Lowery employs a metaphysical time loop in the latter part of the film, allowing for C to be transported back into the past, when the first settlers arrive at the plot of land which will eventually become his suburban home. This time loop continues into the final scene, in which C’s ghost watches his ghost watching his wife leave their house. He is, clearly, stuck and a reprieve is only granted when his ghost retrieves a note M left in the wall: upon reading what’s contained on the piece of paper, after much trying to get it, he is finally freed and immediately disappears. This is Lowery’s explanation of the events, the idea of a time loop, but it’s possible to read it another way. Given the blank canvas the white sheet provides, and given the idea of grief in the afterlife as being universal, it’s tempting to consider that other spirits reside under the white sheet throughout the latter part: that, back in the pioneer times, a restless spirit of a murdered Indian waits on the plains; that the ghost watching C’s ghost at the end is a previous inhabitant of the house equally unable to move on. Indeed, this would be backed up in the scene where a ghost sits frustratedly on the piano causing C and M to wake from their sleep and investigate the disturbance.

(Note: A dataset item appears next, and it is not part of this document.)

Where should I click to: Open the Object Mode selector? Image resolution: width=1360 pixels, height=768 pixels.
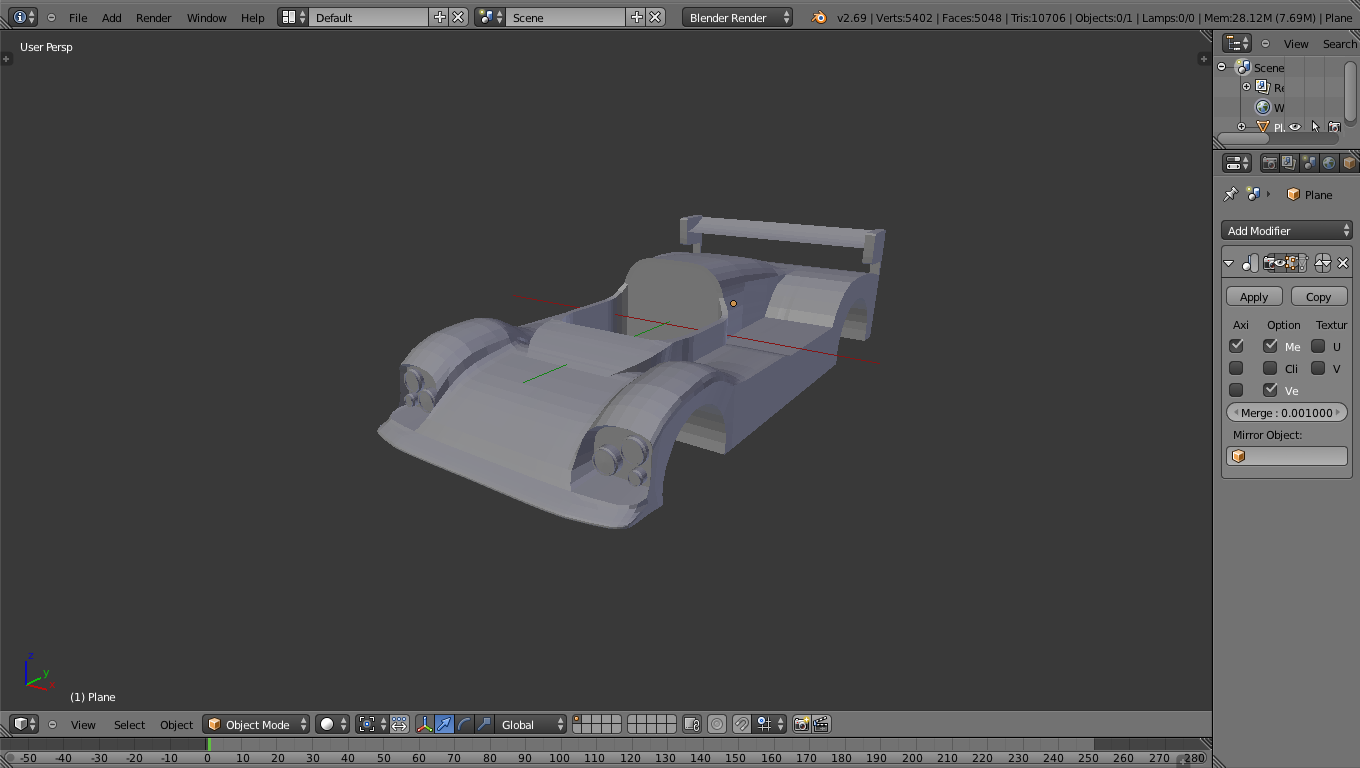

Manchester by the Sea does the opposite and maintains an interest in specifically only Lee’s story. In life, clearly, grief is more individual and detailed, when it’s at its rawest. This specificity is on show in the contained location of Lonergan’s film, its narrative taking place as it does in an idiosyncratic blue-collar, New England community. The camera captures the beautiful but icy landscapes of the seaside town; an isolated and claustrophobic place. For a person locked in his own tormented mind, returning to Manchester-by-the-Sea would be daunting. Too many memories, too many emotions. Lee’s hometown, essentially, stands as one large reminder of his grief.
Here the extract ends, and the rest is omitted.